With spring just around the corner, I thought it would be a great time to give you aspiring lovers out there some tips on dating.Now, I know what you are thinking: Isn't this guy a pastor? Who wants to get dating advice from a pastor? But my hope in this is to help you date from a biblical worldview perspective, in order that you might honor God in the way that you pursue relationships.
But beyond a biblical worldview perspective this advice also comes from experience. If I have to be honest, when I was single and dating I broke every one of these rules in one way or another and it always cost me.
So if you are single and looking, I hope this list will help you avoid some of the major pitfalls so many people find themselves in and to glorify God in your relationships.
Rule No. 1: Don't follow your heart -- If you watch any TV show aimed at an audience of 12- to 25-year-olds, you will hear at some point on any given episode the phrase, "follow your heart," or "I just had to follow my heart."
This idea of "living in the now" and "following your heart" pervades our culture and can be very dangerous. Now, don't get me wrong, emotion and compatibility are important in relationships, but they are not the most important things.
Often times the phrase "follow your heart" really only means "follow your youthful lusts." The Bible actually gives us some great insight into the heart, as we read in Jeremiah 17:9, "The heart is deceitful above all things, and desperately sick; who can understand it?"
Better advice when dating someone would be, "listen to the counsel of others," or "seek to be wise in your relationships." These phrases aren't as cool or as much fun as "follow your heart," but in the end they will lead you to much joy and great fulfillment.
Rule No. 2: You can't go halfway in dating -- From the beginning of time, men and women have tried to enter into some sort of dating relationship "casually," in which the relationship "wasn't so defined" or where "they were just going to take it day by day."

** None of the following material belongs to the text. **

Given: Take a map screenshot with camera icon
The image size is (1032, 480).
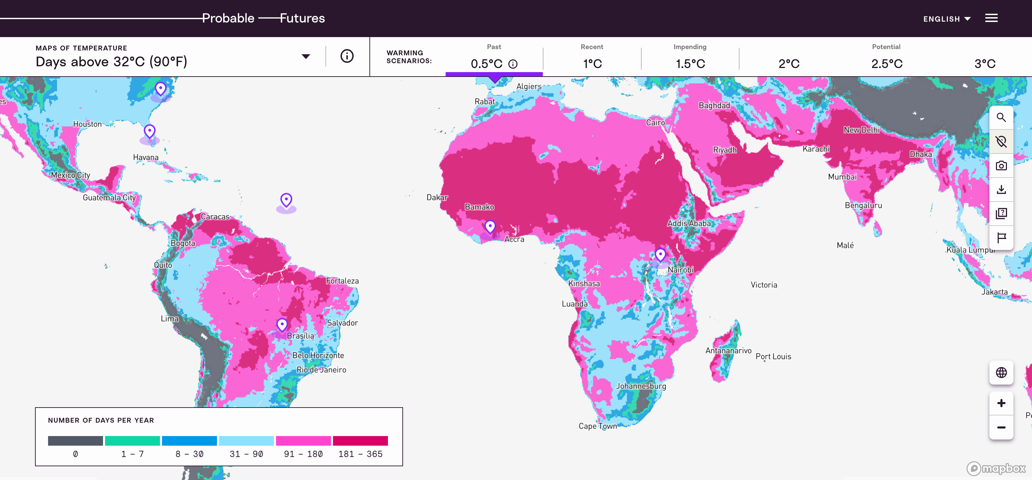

In the end, 100 percent of the time, these casual dating configurations leave somebody hurt, because one person is more committed to the relationship than the other. Dating doesn't exist to have someone that you can hang out with or make-out with on the side, dating is designed for the pursuit of marriage.
Dating is a serious game and one that you should enter into with prayer and humility. Any time someone else's heart is in your hands that is a huge responsibility and you should never seek to use another person in order to fulfill your own desires.
Rule No. 3: Always return your date home "more holy" than he or she was when you picked them up. This rule really applies more to men than it does to women, but it is something that my college buddies and I used to tell each other whenever we took a girl out on a date.
Ultimately. people date in order to pursue marriage (see rule No. 2) so then our dating should be a reflection of marriage.
The call of men in scripture (Ephesians 5) is to wash our women with God's Word so that she might be holy and without blemish. Is that your goal when you take a girl out? To help sanctify her? That is what God desires every time a man goes out with a woman. Women should also desire it when a man takes her out.